╭─ Entries supplied

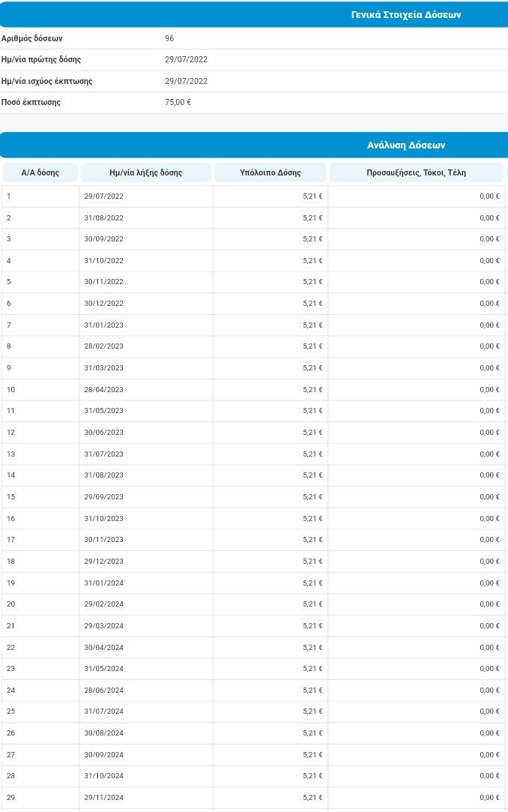Click the Ημ/νία ισχύος έκπτωσης date value
The height and width of the screenshot is (812, 508).
pos(186,81)
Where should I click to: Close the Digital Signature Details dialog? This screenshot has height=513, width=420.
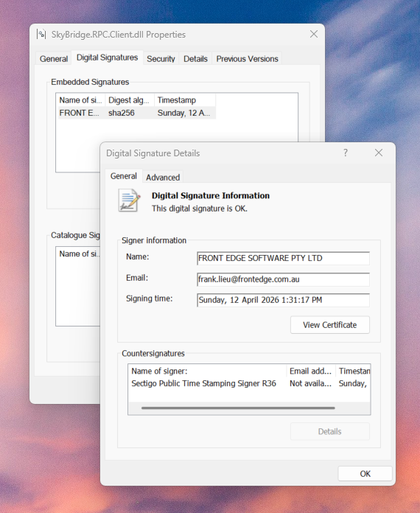379,153

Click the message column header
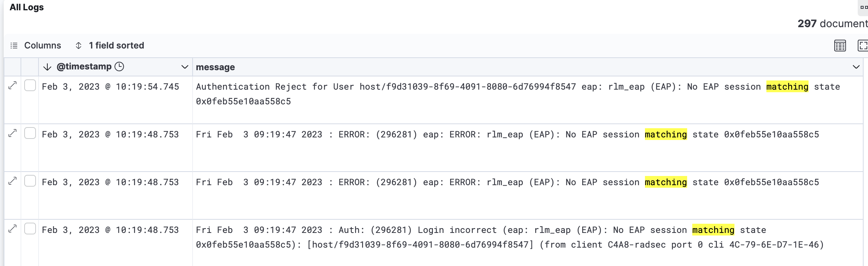click(x=215, y=67)
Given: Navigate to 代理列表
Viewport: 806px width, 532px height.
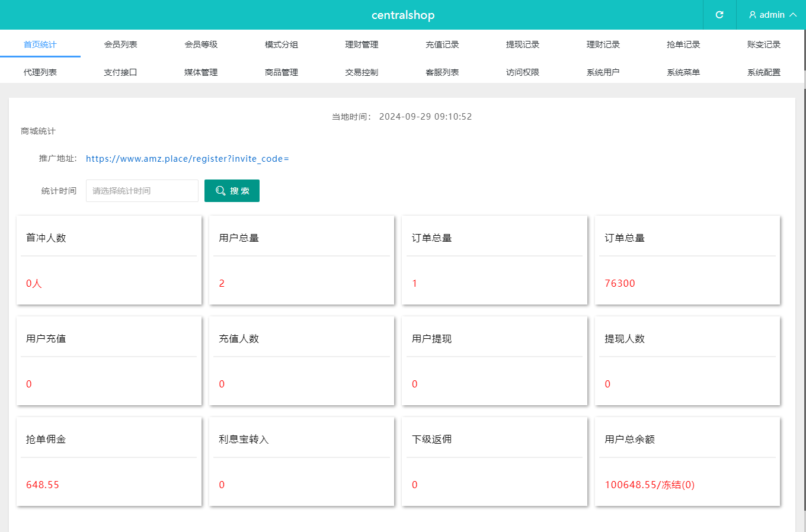Looking at the screenshot, I should 40,72.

╰─

* Exercise instructions
With pictures excluded, copy exactly the lines from the line containing "Given: Navigate to 代理列表" through the last line of the listing above, both ends included.

* Exercise answer
Given: Navigate to 代理列表
Viewport: 806px width, 532px height.
Looking at the screenshot, I should 40,72.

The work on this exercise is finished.